Task. In the entries below, find the line with "Select Delivery Manifest as delivery document" and the line with "Image resolution: width=447"; give again those lines and every line between them, exactly.

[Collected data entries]
——————

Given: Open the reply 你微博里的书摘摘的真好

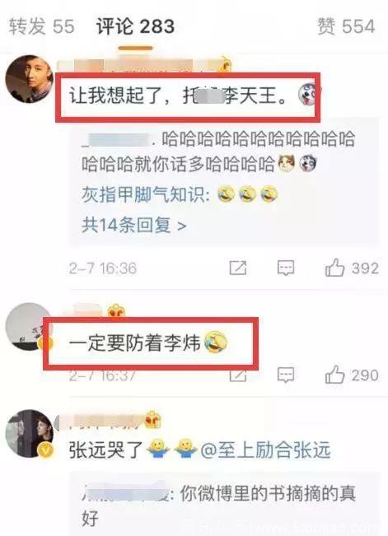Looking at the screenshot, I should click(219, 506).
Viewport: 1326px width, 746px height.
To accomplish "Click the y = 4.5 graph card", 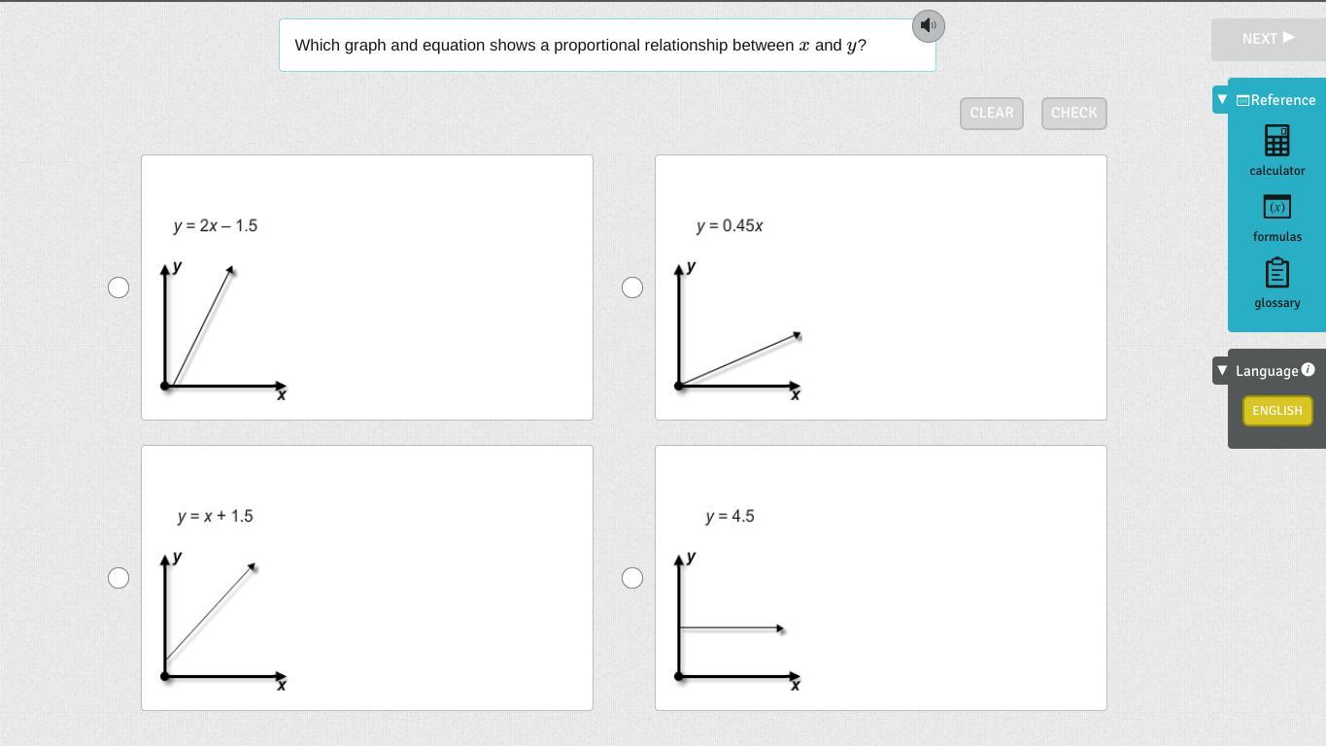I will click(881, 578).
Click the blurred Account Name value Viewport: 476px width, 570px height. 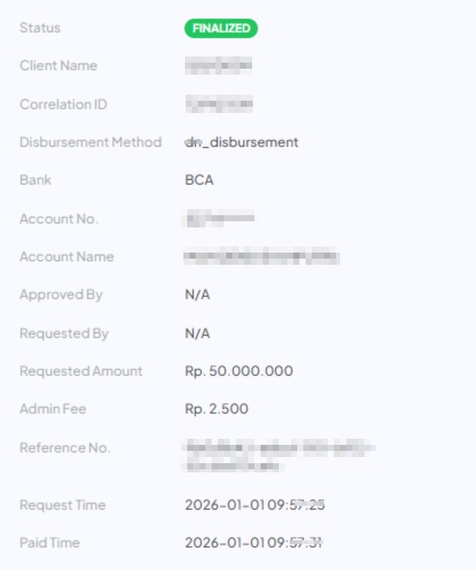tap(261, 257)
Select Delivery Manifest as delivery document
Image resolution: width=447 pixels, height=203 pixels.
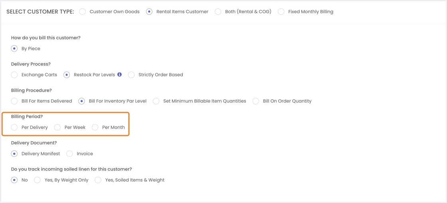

——————

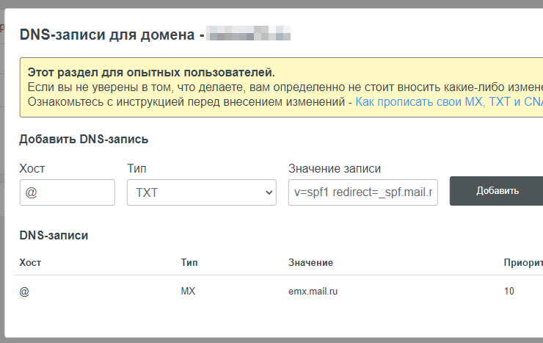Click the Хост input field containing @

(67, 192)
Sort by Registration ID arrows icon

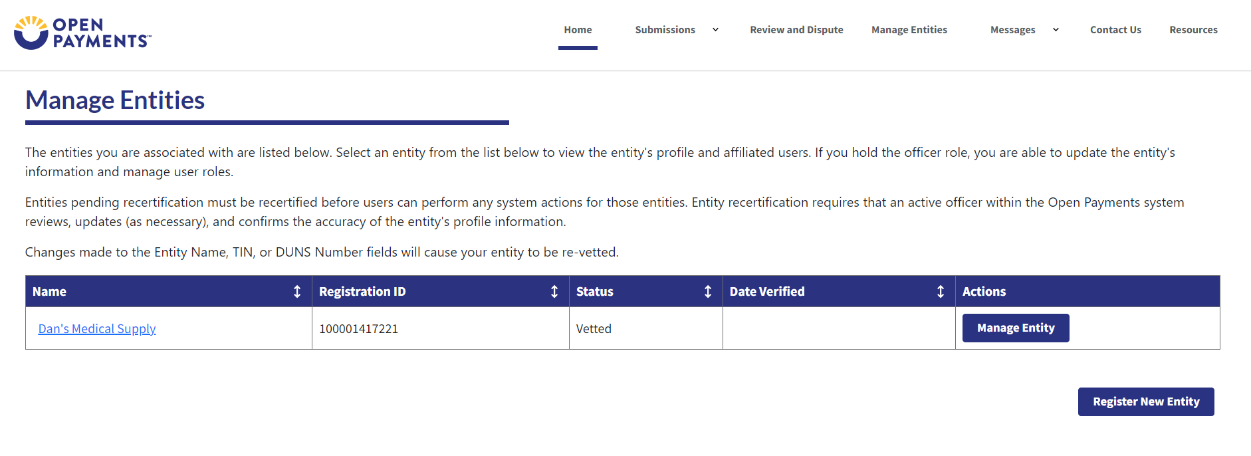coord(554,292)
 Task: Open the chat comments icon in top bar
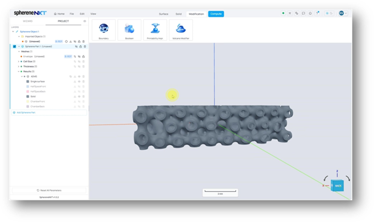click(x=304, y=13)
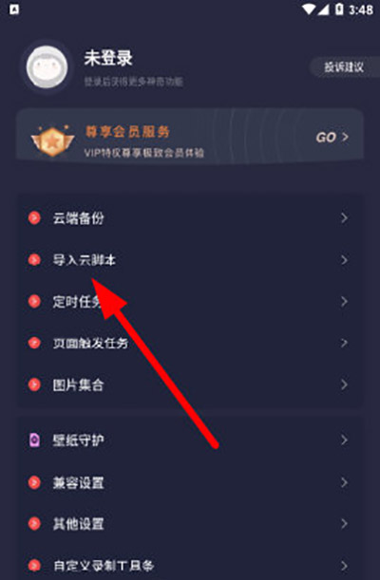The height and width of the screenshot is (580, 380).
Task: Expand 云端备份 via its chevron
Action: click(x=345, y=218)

——————

Response for this exercise.
Select Delivery Manifest as delivery document
Image resolution: width=447 pixels, height=203 pixels.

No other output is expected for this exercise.